Area Role Authoritative files
Corpus Claims, assumptions, symbols, mapping corpus/papers/<id>/*.json (except sidecars below)
Formal Machine-checked math formal/**/*.lean
Publication Manifest, theorem cards, portal export publish_manifest, theorem_cards.json, manifest.json, portal/.generated/corpus-export.json
Validation Schema, normalization, provenance, graph, coverage sm_pipeline.validate.gate_engine

LLM outputs must not bypass this layer.
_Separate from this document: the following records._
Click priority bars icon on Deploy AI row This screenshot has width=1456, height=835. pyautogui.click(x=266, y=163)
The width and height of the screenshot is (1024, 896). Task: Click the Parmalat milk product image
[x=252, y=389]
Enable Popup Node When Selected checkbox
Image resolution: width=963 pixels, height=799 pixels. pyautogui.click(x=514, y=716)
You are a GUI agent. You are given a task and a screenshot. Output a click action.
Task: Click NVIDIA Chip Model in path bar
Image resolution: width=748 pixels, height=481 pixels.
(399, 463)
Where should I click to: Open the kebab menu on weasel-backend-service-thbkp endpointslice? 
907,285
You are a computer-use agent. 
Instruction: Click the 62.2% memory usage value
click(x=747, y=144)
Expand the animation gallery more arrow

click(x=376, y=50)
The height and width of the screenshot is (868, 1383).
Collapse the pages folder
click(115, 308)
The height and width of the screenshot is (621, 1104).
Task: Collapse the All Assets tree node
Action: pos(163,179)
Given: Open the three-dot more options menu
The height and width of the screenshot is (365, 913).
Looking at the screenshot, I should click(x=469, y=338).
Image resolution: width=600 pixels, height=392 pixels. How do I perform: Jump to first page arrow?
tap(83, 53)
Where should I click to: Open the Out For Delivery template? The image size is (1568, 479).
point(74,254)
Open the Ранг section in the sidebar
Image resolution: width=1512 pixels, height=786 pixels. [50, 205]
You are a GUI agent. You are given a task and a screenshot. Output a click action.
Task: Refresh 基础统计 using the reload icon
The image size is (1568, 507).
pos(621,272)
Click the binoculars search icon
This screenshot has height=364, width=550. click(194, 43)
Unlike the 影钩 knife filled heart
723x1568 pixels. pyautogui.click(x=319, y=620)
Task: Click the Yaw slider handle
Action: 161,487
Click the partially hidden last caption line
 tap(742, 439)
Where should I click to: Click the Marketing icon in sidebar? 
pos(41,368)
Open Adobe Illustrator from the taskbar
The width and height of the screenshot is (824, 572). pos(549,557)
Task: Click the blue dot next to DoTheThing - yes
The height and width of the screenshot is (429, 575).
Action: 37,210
Models do not own validation, publication, coverage metrics, dependency graph truth in the manifest sense, or kernel linkage truth.

Suggestion layer (human review; warn-only schema checks for some sidecars)

Artifact Purpose
suggested_claims.json Pandoc / optional extractors; not canonical
llm_claim_proposals.json, llm_mapping_proposals.json, llm_lean_proposals.json Prime Intellect proposal bundles (human_review_only; metadata uses llm_run_provenance.schema.json); Lean bundle suggests find/replace pairs for human-gated proof-repair-apply only
suggested_assumptions.json, suggested_symbols.json, suggested_mapping.json Structured suggestion wrappers (schemas under schemas/); promote only after review

Promotion path: review -> merge into canonical JSON -> just publish-artifacts -> just validate.

Risk register (code touchpoints)

Risk Location Mitigation
Scaffold placeholder mistaken for real extraction pipeline/src/sm_pipeline/extract/claims.py Explicit --mode on extract-claims; extraction_run.json records extraction_mode and placeholder_claim_written
Unresolved links dropped silently pipeline/src/sm_pipeline/extract/normalize.py Preserve IDs on linked_*_unresolved fields; audit in normalization_report.json
Stale dependency_graph / kernel_index on republish pipeline/src/sm_pipeline/publish/manifest.py Recompute from current cards and corpus/kernels.json each publish (opt-out: SM_PUBLISH_REUSE_MANIFEST_GRAPHS=1)
Weak integrity fingerprint pipeline/src/sm_pipeline/publish/manifest.py build_hash_version 2: content-addressed digest of canonical inputs
LLM-proposed Lean edits applied without review pipeline/src/sm_pipeline/cli/llm_proposals.py, proof-repair-apply Generation writes only llm_lean_proposals.json; promotion uses llm-lean-proposals-to-apply-bundle then proof-repair-apply with explicit acknowledgement; lake build + validate-all remain the bar
Dependency edges are heuristic pipeline/src/sm_pipeline/formalize/lean_deps.py Theorem cards carry dependency_extraction_method: lean_source_regex_tier0

Model provenance

Every LLM run that produces committed suggestion artifacts should record provider, model, parameters, prompt template hash, input digests, token usage, and timestamps (see schemas/llm_run_provenance.schema.json and prime-intellect-llm.md).

Related ADRs

  • ADR 0007 — human-gated apply; no autonomous corpus writes
  • ADR 0008 — historical v0.1 deferral; optional worker added later
  • ADR 0011 — Prime Intellect suggest-only CLI
  • ADR 0012 — canonical publish and hash semantics

Manual E2E checklist

Step-by-step scenarios (scaffold modes, normalization, sidecars, publish/hash) are in testing/trust-hardening-e2e-scenarios.md.